What’s interesting here is that a data union can be set up to generate a specific type of data — based on gender or race, for instance. Additionally, collecting data in unions makes them more usable and valuable as opposed to individual entities. Such a system could potentially bring data used in AI closer to reality in certain areas.
Using Blockchain to Open Access to Siloed Data
A few projects are also exploring the potential for blockchain-based federated learning, so to speak, in improving AI outcomes. Federated learning makes it possible for AI algorithms to amass experience from a wide range of siloed data. Instead of having the data moved to the computation venue, the computation happens at the data location. Federated learning allows data providers to retain control over their data. However, privacy risks lurk whenever federated learning is employed.
Blockchain is able to alleviate this risk thanks to its superior traceability and transparency. Also, a smart contract could be used to discourage malicious players by requiring a security deposit, which is only refundable if the algorithm doesn’t violate the network’s privacy standards.
Ocean Protocol and GNY are two projects exploring blockchain-based federated learning. Ocean recently launched a product, called Compute-to-Data, which allows data providers and data consumers to leverage blockchain to security buy and sell data. The Singapore-based startup already has some enterprise names including Roche Diagnostics, the diagnostic division of multinational healthcare company F. Hoffmann-La Roche AG using its services.
GNY, which plans to launch its mainnet later this year, recently demoed how researchers could set up a side chain on its blockchain and run a comparative analysis of daily Covid-19 mortalities across the U.S. cities privately. This is a slightly different approach in that it encourages data providers to put their data on-chain, eliminating the storied single-point-of-attack risk.
In its demo, GNY employed a support vector machine (SVM) algorithm on-chain to analyze Covid-19 related mortality data. The SVM model then forecasts which cities are likely to see increasing or decreasing infection rates. Such predictions could help cities and states tighten or loosen control measures ahead of time.
Will Data Providers and Consumers Turn to Blockchain?

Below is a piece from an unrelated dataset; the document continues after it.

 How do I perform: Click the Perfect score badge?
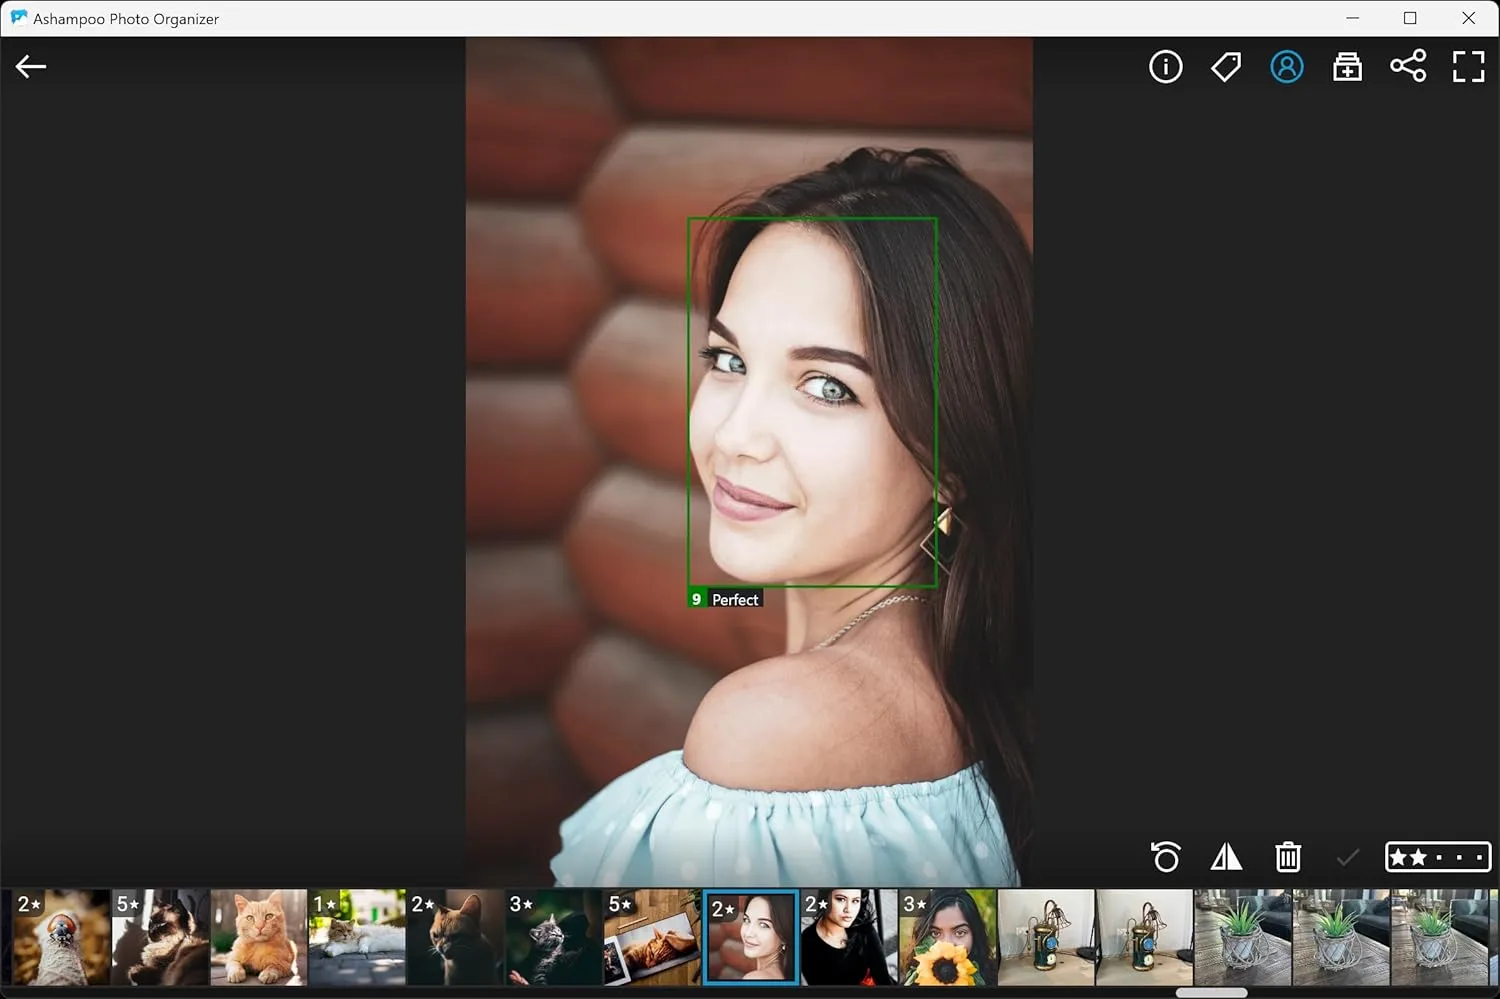697,598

The big question here is if the incentives that blockchain offers are significant enough for businesses and decision makers in AI to embrace blockchain. Over the last few years, blockchain has been touted to have the potential to disrupt everything. The reality hasn’t changed much. The possibility that blockchain could help alleviate problems or foster greater efficiency across industries hasn’t been enough incentive to abandon the status quo. Proponents of blockchain-based artificial intelligence would be looking to buck the trend.